## Exercise directions
In the bond market article below, what peak did the two-year note's yield reach this year, and on what date?

U.S. bond market gives notice it’s no longer a one-way street

The Marriner S. Eccles Federal Reserve building in Washington, D.C., U.S. Photographer: Samuel Corum/Bloomberg

Samuel Corum/Bloomberg

Traders of U.S. government debt were dealt a stern reminder last week not to sleep on a market that’s been headed in one direction for a long time.

Yields had risen to the highest levels in years in anticipation of more Federal Reserve interest-rate hikes and the central bank beginning to shed Treasury notes and bonds from its balance sheet by not replacing them when they mature. For most of the first quarter, short-dated yields paced the move.

While the tune had begun to change this month, with long-dated yields leading the latest move higher, a violent mid-week dive in short-dated yields left traders wondering if they were looking at a new trend or just a bout of gains-harvesting on the old one. The reversal was accompanied by a plethora of large trades in related futures contracts, consistent with locking in profits.

A smaller-than-expected increase in March consumer prices excluding food and energy, reported Tuesday, provided a fundamental catalyst for wagers that the Fed may wind up raising rates less than currently expected as inflation cools, allowing short-dated yields to fall. But t.’s no consensus on the inflation outlook, or prospect of one in sight. Economic data is sparse next week.

“It’s an awkward period at the moment for the bond market,” said Gregory Faranello, head of U.S. rates trading and strategy for AmeriVet Securities. “Inflation is at extreme levels and we just don’t know what level it declines to from the peak.”

Here’s how it shook out: The two-year note’s yield — more sensitive than longer-dated yields to changes in the Fed’s policy rate — fell to as low as 2.27% on Thursday from this year’s peak of 2.60% on April 6. It ended the week around 2.45% after a sharp rebound on Thursday, when a gauge of import prices rose more than economists expected. U.S. markets were closed Friday.

(Saved entries)
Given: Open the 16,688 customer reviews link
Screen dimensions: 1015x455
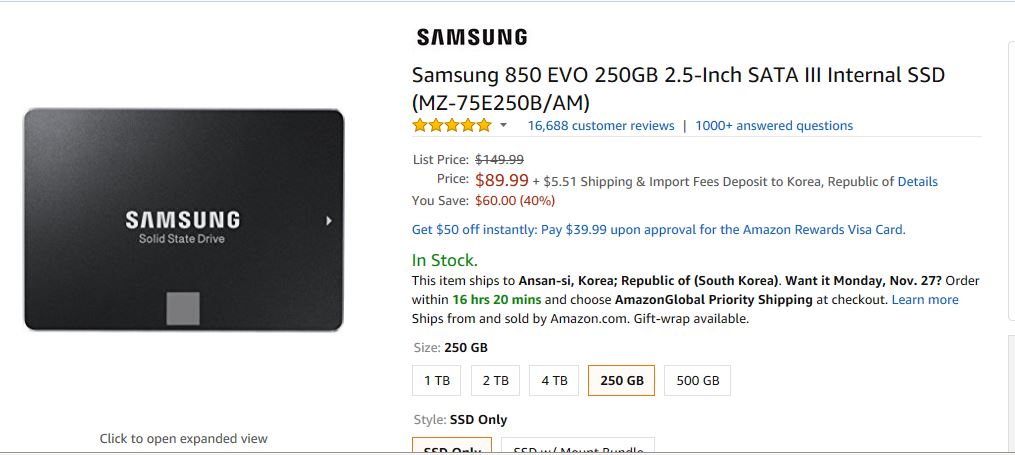Looking at the screenshot, I should [600, 126].
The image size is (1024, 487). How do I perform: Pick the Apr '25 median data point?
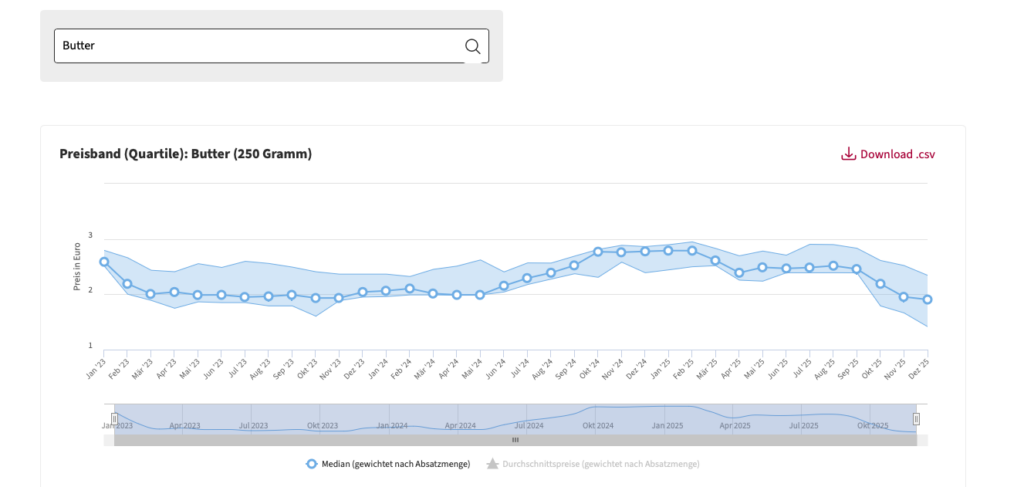point(739,273)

## Reply
2.60% on April 6.